An announcement about three new books in the Late Medieval and Early Modern Studies series published by Brepols and co-ordinated by an editorial team from Melbourne and Arizona (specifically, me, Charles Zika, Ian Moulton and Fred Keifer, with a larger advisory board).
Here is our blurb:
Jointly directed by Arizona Center for Medieval and Renaissance Studies and the University of Melbourne and published by Brepols, this series covers the historical period in Western and Central Europe from ca. 1300 to ca. 1650. It concentrates on topics of broad cultural, religious, intellectual and literary history.

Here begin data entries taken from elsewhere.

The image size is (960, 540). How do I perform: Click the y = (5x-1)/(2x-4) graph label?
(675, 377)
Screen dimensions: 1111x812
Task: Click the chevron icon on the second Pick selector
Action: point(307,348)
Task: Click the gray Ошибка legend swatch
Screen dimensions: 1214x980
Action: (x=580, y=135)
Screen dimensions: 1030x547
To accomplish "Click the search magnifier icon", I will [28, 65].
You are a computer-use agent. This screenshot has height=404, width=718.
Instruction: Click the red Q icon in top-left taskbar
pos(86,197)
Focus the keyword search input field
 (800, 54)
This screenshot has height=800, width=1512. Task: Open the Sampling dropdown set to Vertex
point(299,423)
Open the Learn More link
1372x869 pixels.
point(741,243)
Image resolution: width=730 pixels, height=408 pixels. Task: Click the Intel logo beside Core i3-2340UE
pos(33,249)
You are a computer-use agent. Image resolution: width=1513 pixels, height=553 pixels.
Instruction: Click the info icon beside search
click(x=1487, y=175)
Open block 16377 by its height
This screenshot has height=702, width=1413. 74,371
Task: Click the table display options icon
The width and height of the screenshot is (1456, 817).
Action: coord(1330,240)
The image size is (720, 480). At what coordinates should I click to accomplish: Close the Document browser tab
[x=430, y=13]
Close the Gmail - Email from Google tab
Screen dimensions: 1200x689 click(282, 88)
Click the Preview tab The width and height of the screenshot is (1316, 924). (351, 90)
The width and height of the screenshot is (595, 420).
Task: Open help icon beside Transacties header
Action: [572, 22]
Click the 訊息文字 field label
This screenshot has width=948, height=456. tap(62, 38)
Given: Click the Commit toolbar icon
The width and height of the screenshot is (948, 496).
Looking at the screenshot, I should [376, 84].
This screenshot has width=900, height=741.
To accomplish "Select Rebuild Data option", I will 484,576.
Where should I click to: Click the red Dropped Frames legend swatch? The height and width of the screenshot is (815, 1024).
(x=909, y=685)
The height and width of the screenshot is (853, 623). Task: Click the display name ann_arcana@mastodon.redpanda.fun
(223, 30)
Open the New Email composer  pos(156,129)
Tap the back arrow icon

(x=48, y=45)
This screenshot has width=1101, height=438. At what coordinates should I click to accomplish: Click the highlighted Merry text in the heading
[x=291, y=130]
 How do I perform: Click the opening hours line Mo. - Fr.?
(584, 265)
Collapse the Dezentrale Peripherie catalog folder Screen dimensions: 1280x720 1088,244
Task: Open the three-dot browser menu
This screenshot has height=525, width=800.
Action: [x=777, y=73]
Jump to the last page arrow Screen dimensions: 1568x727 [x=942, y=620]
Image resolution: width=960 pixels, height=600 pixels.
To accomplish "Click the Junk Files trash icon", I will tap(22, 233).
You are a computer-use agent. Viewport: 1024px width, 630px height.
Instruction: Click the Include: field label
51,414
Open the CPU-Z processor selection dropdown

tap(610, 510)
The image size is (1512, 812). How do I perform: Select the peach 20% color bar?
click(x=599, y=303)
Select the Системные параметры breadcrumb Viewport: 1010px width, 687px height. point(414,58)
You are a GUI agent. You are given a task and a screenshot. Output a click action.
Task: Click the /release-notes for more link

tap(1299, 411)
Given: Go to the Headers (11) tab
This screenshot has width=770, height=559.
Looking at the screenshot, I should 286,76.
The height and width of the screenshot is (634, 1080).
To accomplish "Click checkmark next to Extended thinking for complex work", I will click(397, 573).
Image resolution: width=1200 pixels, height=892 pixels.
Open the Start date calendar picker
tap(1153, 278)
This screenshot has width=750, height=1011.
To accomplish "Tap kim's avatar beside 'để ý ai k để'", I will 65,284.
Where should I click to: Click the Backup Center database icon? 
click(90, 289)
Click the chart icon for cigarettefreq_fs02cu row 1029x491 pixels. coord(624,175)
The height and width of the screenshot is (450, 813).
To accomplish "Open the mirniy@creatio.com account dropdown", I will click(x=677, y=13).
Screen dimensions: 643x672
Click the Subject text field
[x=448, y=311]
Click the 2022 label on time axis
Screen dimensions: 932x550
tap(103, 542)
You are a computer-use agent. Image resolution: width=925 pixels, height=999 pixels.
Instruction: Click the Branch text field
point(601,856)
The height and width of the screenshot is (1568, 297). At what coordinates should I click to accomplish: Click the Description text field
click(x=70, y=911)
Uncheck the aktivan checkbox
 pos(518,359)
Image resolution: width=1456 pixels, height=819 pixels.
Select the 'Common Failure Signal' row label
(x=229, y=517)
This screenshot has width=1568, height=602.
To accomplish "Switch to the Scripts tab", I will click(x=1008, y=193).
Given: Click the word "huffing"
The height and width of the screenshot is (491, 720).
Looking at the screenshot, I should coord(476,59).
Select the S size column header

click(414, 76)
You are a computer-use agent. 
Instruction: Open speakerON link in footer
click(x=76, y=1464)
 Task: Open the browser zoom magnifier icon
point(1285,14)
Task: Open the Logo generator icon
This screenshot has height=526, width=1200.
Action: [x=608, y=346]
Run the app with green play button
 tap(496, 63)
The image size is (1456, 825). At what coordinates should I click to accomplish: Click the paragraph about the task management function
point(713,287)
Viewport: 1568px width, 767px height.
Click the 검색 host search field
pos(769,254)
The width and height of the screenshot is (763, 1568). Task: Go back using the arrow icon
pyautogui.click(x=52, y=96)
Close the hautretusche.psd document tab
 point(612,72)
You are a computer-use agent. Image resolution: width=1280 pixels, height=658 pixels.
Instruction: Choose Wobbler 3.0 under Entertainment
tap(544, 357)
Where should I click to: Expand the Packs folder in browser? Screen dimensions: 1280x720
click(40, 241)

The editors are particularly interested in studies that are distinguished by
- their broad chronological range;
- their spanning of time periods such as late medieval, Renaissance, Reformation, early modern;
- their straddling of national borders and historiographies;
- their cross-disciplinary approach.
If you have an idea for a book that you think would fit this series' remit (a word I only started to use once I got involved with this series), please contact me or any of the editors.
These three latest titles might be of particular interest to readers of this blog, as they deal with gender studies, the medieval/early modern transition in English literature, and the theatre of the body in seventeenth-century England. All are fabulous!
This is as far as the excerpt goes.